By
Prahladh Harsha and
Jaikumar Radhakrishnan
It was nice to be back in Madras after a long time and even nicer
to meet friends from MIT and elsewhere during this year's Foundations
of Software Technology and Theoretical Computer Science Conference.
FSTTCS is the longest-running international conference on computer
science in India, and is organized under the aegis of the Indian Association for Research in
Computing Science (IARCS).
The 24th edition was held
in Chennai between Dec 16 and Dec 18. The conference was preceded by
two workshops on Algorithms for dynamic data (Dec 13 - 14) and Logics
for dynamic data (Dec 15). Here are a few statistics about this
year's FSTTCS: 38 accepted papers (out of 178 submitted from 38
countries), attendance of about 175 (nearly 35% from outside
India). The invited speakers: Pavel Pevzner (UCSD), Javier Esparza
(Stuttgart), Piotr Indyk (MIT), John Reynolds (CMU) and Denis Therien
(McGill). The proceedings of the conference were published by
Springer in LNCS series.
FSTTCS attracts papers in Logics & Semantics and Algorithms &
Complexity. Biased by our interests, we attended only the
presentations on Algorithms & Complexity. In our view, the
highlights were:
- M Fürer, S P Kasiviswanathan, An almost linear time approximation
algorithm for the permanent of a random (0-1) matrix.
- A K Ponnuswami, H Venkateswaran, Monotone Boolean circuits for
bipartite perfect matching require exponential size.
- L Radamacher, S Vempala, Testing geometric
convexity. This paper demonstrates that testing whether a given
set S in R^n is convex or far from convex (in the property-testing
sense) can be determined by queries, whose number is independent of
the actual size of the set S, but is however exponential in the
dimension of the space (i.e., n). The set S is presented to the tester
by a membership oracle and a random oracle.
- J Hitchcock, A Pavan, Hardness hypotheses, derandomization
and circuit complexity.
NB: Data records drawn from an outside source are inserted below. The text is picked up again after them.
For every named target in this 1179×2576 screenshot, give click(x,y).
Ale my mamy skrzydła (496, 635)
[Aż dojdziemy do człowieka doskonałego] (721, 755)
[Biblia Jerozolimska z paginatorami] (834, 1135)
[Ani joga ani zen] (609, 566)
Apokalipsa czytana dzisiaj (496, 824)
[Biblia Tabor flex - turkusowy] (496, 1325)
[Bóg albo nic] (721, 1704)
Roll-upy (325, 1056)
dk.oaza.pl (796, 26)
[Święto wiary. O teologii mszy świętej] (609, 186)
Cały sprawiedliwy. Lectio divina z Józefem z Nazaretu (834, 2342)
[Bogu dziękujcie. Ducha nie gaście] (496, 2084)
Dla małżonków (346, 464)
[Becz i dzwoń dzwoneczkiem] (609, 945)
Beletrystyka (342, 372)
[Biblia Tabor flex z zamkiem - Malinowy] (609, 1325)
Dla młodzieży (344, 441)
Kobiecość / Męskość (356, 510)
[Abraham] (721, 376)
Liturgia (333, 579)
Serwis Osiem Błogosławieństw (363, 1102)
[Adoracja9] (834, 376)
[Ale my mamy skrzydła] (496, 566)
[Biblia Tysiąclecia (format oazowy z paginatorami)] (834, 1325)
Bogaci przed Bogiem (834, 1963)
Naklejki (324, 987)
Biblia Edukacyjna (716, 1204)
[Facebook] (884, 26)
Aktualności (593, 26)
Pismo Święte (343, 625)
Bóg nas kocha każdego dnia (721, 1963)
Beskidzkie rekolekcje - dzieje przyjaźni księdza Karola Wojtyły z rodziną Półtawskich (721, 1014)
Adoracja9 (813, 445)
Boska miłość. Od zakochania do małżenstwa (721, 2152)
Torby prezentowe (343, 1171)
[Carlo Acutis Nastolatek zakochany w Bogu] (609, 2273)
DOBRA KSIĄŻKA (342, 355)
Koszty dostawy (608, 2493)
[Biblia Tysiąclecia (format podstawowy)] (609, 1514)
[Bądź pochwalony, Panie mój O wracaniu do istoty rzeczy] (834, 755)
This paper shows that the NP-machine
hypothesis is implied by both the Measure hypothesis and pseudo-NP
hypothesis. These 3 hypotheses are some of the commonly used
hypotheses in derandomization. Furthermore, the authors show that
several of the derandomization and circuit lower-bound results that
are known to follow from the latter two hypotheses also follow from
the NP-machine hypothesis.
- J Kempe, A Kitaev, O Regev, The complexity of the local
Hamiltonian problem. The local Hamiltonian problem is a natural
complete problem for the complexity class QMA, the quantum analog of
NP. It was known that the 1-local Hamiltonian problem is in P while
the k-local Hamiltonian problem is QMA-complete for k >= 3. This paper
settles the case for the 2-local Hamiltonian problem and shows that it
is also QMA-complete. Thus, the k-local Hamiltonian problem is similar
in spirit to MAX-k-SAT which is NP-complete for k > = 2.
Some authors could not attend the conference. The paper
Minimum
weight pseudo-triangulations by J Gudmundsson and C Levcopolous
was presented beautifully by Mark de Berg. The paper on
No,
coreset, no cry by S Har-Peled, was presented by Kasturi
Varadarajan. The author
did
not get a visa in time from the Chicago consulate (there are some
advantages to traveling on an Indian passport), and had sent a
recording of his presentation. In the end, Kasturi did a wonderful job
using only the slides, but one was left wondering what the video
looked like.
Prof. Rani Sirmoney, who turned 75 in July 2004, was honored in a
special session at the conference. Prof. Sirmoney is a senior and
highly respected theoretical computer scientists in India who works in
the area of Formal Languages, Automata Theory, Machine Learning and
DNA Computing. She has nurtured several generations of researchers
through her teaching and collaborations. In her speech, she thanked
her colleagues at the Madras Christian College for their support and
encouragement, and mentioned, among other things, that she never faced
any gender-based discrimination at that institution.